In our email exchange with Co-Founder and CTO, Alex Potamianos, he explained, "Without emotional intelligence, voice assistants are just there to perform tasks for you; play music, set alarms, control your lights, etc. With emotional intelligence voice assistants become companions, teachers, healers, and even friends."

Behavioral Signal's award-winning and patented technology was then neatly packaged into their fast-evolving Oliver API, which is kindly available for anyone hoping to add the nuance of emotion into their Voice applications.

Oliver API

"Understanding, interpreting and regulating emotions is at the very heart of who we are as humans," Alex wrote in his email, hinting that AI should do the same if it's ever to move beyond the role of mechanical order-taker.
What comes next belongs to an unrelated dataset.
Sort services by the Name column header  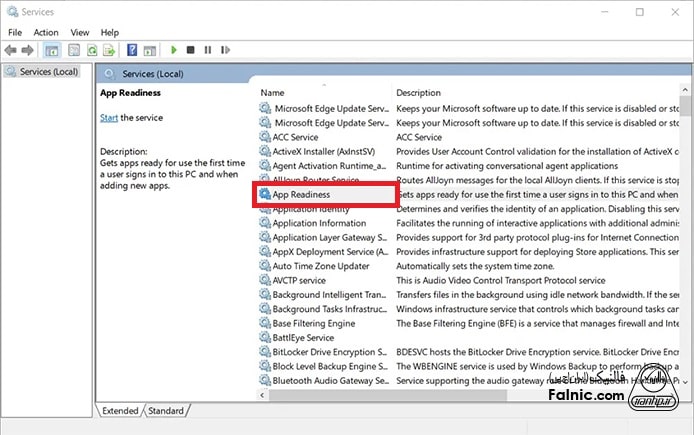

Fueled by years of voice data and focused on deep learning, Oliver API is an emotion-and-behavior-understanding engine capable of transforming indifferent voice experiences into emotionally-intelligent ones. With this API, Voice designers and developers can finally get their hands on emotional and behavioral metrics to add a very human spark to their virtual assistants. 

But don't let your mind settle on the picture of just an emotionally-aware Alexa. We're talking about social robots for assisted living, smart toys to teach kids, customer service bots, and even the voice assistant in your car.

If you're keen on trying it out yourself, you can register for Oliver API and get a complete emotional intelligence SDK for a collection of languages. It even has examples to help you get everything set up.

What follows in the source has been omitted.